A: Innovation is winning by staying close to consumers through data analytics and consumer insights. They are delivering innovation across all price points, including introducing popular products like the Tabby at full price in outlet stores to meet consumer demand. This approach aims to deliver what customers want wherever they shop. -
AUR and Pricing Strategy
Q: How confident are you in sustaining AUR growth, and have you seen any concerns about luxury brands needing to moderate pricing?
A: Management is confident in sustaining AUR growth due to understanding customers and delivering value through innovation. The top of the market has moved prices higher, making their offerings more valuable to consumers. They have not seen issues requiring them to defend pricing and believe their capabilities will allow them to continue driving AUR and margin growth. -
Kate Spade Performance
Q: What is holding back Kate Spade, and is there an impact from Coach's success with younger customers?
A: At Kate Spade, they are focused on building a stronger and bigger brand with tremendous potential. In the quarter, they expanded gross margin, operating margin, and profit, exceeding expectations. They are improving execution by strengthening the core handbag foundation, increasing newness and innovation, enhancing the omnichannel experience, and driving more emotional marketing. -
Fiscal '25 Sales Growth and Earnings Goals
Q: Is sales growth needed to hit the fiscal '25 earnings goals?
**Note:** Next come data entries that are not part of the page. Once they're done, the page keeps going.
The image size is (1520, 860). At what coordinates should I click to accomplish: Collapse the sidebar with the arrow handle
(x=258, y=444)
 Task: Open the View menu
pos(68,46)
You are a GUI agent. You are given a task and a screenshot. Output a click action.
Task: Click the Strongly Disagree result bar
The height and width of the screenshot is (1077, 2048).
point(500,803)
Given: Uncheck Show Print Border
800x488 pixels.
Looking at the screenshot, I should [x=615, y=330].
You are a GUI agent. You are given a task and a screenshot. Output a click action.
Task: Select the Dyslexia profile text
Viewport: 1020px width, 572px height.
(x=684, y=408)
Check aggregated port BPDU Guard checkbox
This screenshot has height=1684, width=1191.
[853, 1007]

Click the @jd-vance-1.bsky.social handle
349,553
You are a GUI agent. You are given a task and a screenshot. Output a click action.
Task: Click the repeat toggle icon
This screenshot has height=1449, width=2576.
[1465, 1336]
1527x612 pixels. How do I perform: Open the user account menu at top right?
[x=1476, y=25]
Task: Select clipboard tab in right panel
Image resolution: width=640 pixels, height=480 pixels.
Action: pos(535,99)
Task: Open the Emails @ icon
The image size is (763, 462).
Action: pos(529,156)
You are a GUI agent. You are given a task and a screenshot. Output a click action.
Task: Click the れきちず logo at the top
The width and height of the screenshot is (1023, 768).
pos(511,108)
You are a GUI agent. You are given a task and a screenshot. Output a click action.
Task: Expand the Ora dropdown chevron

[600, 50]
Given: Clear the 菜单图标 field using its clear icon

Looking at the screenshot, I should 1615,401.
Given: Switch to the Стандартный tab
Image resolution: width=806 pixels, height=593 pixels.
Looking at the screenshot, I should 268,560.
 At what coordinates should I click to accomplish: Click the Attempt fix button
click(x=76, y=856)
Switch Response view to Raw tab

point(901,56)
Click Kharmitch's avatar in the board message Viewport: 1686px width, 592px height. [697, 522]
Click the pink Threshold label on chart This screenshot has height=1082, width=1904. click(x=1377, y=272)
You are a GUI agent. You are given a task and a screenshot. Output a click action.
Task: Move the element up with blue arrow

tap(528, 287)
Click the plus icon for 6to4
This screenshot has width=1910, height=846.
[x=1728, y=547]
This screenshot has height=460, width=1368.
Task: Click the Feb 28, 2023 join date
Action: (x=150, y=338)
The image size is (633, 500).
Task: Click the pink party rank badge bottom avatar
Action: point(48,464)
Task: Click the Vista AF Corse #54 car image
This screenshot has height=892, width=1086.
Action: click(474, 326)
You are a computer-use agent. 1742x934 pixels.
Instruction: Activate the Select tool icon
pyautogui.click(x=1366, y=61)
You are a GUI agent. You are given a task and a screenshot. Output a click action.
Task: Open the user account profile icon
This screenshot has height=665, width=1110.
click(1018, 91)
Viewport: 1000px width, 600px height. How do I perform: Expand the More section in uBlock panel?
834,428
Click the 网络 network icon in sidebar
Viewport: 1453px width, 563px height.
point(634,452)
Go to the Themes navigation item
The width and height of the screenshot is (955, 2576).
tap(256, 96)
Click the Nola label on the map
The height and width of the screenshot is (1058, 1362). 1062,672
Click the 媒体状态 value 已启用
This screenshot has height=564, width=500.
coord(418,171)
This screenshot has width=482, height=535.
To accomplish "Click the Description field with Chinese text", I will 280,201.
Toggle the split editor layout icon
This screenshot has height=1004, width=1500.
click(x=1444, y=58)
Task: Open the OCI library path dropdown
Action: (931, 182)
A: Management expects to grow, with building blocks in place such as acquiring consumers with strong lifetime value, investments in marketing, and an innovation pipeline. They have demonstrated that even on flat sales, they have levers to deliver profitability. The combination of growth and efficiency gives them confidence in delivering future earnings goals. -
SG&A Control and OpEx Outlook
Q: Which levers did you pull to control SG&A, and how should we think about OpEx going forward?
A: They continue to invest in people, capabilities, and marketing. They are finding leverage throughout the P&L, with about two-thirds of rents now having a variable component. They are spending about 9% on marketing, and this consistent approach is expected to continue going forward.